India-US To Jointly Develop AI Platform To Combat Cancer, Diabetes
A number of significant agreements between the two nations in a variety of industries, including healthcare, have been signed as a result of Prime Minister Narendra Modi’s visit to the United States.
In order to establish an AI-enabled digital pathology platform for cancer diagnosis, prognosis, and therapeutic benefit prediction as well as AI-based automated radiation treatment for malignancies of the cervix, head, and neck, the U.S. National Cancer Institute will work with Indian experts.
Additionally, a contract to advance fundamental, clinical, and translational research on diabetes will be signed by the Indian Council of Medical Research (ICMR) and the U.S. National Institute of Diabetes and Digestive and Kidney Diseases.
AI may help medical practitioners with a variety of patient care and intelligent health systems. Machine learning and deep learning techniques are frequently used in healthcare for disease diagnosis, drug discovery, and patient risk detection.
The employment of AI approaches in a variety of health-related fields provides previously unheard-of chances to recover patient and clinical group results, lower costs, and detect the diagnosis of many types of disorders.
A wide range of AI-based applications have recently been investigated in digital pathology, biomarker creation, and therapeutics.
These applications include developing biomarkers to predict therapy selection and response and innovative analytical methodologies for realizing fresh data derived from conventional histology to advise treatment choice.
Therapeutics include variable dosing, combination regimen optimization, AI-driven drug target discovery, and more.
As a result of the ongoing advancements in AI, workflows that effectively combine diverse AI innovation strands have been created, greatly enhancing the diagnostic and interventional toolkits available to the clinical oncology community.
Clinical, engineering, execution, and health care economics advice are given in order to address difficulties in the conceptualization, confirmation, and implementation of AI in clinical cancer.

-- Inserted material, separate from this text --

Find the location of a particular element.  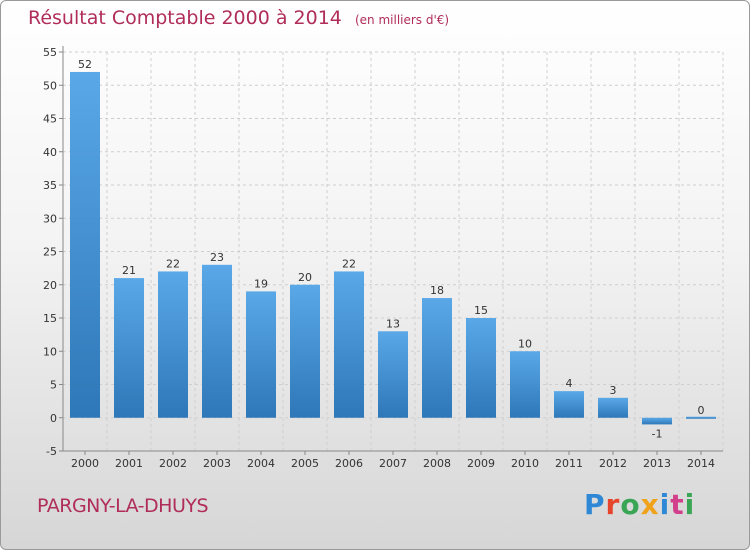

Lack of well-organized systems for integrating and resolving these data in advance of their existing silos is a challenge for the expansion of healthcare data. However, many frameworks and concepts make it easier to summarize and produce enough data for AI.
The AI community must incorporate active best practices of principled inclusion, software growth, scientific implementation, and individual-workstation interaction to create a unified best practice method for execution and safety.
Also read:- Titanic Submersible Searches Running Out Of Time And Oxygen
Understanding the use and applicability of various techniques such as SVM, KNN, Naive Bayes, Decision Tree, Ada Boost, Random Forest, K-Mean clustering, RNN, Convolutional neural networks (CNN), Deep-CNN, Generative Adversarial Networks (GAN), and Long short-term memory (LSTM) for various disease detection systems is crucial to comprehending how AI aids in the diagnosis and prediction of a disease.